[Dataset entries]
****************

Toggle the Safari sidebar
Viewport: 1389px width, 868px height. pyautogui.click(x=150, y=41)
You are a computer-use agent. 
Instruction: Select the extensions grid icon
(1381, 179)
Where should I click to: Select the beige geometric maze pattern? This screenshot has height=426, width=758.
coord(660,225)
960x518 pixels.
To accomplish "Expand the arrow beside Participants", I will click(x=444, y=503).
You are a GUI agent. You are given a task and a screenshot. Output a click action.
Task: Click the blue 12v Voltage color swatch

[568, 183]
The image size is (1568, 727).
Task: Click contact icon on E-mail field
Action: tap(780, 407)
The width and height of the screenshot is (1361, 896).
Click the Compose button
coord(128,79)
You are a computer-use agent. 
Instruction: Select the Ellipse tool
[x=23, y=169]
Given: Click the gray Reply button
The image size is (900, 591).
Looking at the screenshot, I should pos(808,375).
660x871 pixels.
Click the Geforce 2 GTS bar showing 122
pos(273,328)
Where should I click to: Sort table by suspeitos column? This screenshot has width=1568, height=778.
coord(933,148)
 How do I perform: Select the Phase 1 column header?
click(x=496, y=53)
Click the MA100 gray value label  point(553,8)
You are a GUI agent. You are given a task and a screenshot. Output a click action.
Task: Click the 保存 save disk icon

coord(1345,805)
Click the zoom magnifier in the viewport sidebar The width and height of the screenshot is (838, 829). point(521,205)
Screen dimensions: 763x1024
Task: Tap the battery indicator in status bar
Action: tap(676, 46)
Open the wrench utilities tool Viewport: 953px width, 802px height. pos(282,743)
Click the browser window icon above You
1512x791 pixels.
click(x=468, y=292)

****************

- Task statement: Reproduce the entire listing above verbatim, line for line.

- Expected answer:
Toggle the Safari sidebar
Viewport: 1389px width, 868px height. pyautogui.click(x=150, y=41)
You are a computer-use agent. 
Instruction: Select the extensions grid icon
(1381, 179)
Where should I click to: Select the beige geometric maze pattern? This screenshot has height=426, width=758.
coord(660,225)
960x518 pixels.
To accomplish "Expand the arrow beside Participants", I will click(x=444, y=503).
You are a GUI agent. You are given a task and a screenshot. Output a click action.
Task: Click the blue 12v Voltage color swatch

[568, 183]
The image size is (1568, 727).
Task: Click contact icon on E-mail field
Action: tap(780, 407)
The width and height of the screenshot is (1361, 896).
Click the Compose button
coord(128,79)
You are a computer-use agent. 
Instruction: Select the Ellipse tool
[x=23, y=169]
Given: Click the gray Reply button
The image size is (900, 591).
Looking at the screenshot, I should pos(808,375).
660x871 pixels.
Click the Geforce 2 GTS bar showing 122
pos(273,328)
Where should I click to: Sort table by suspeitos column? This screenshot has width=1568, height=778.
coord(933,148)
 How do I perform: Select the Phase 1 column header?
click(x=496, y=53)
Click the MA100 gray value label  point(553,8)
You are a GUI agent. You are given a task and a screenshot. Output a click action.
Task: Click the 保存 save disk icon

coord(1345,805)
Click the zoom magnifier in the viewport sidebar The width and height of the screenshot is (838, 829). point(521,205)
Screen dimensions: 763x1024
Task: Tap the battery indicator in status bar
Action: tap(676, 46)
Open the wrench utilities tool Viewport: 953px width, 802px height. pos(282,743)
Click the browser window icon above You
1512x791 pixels.
click(x=468, y=292)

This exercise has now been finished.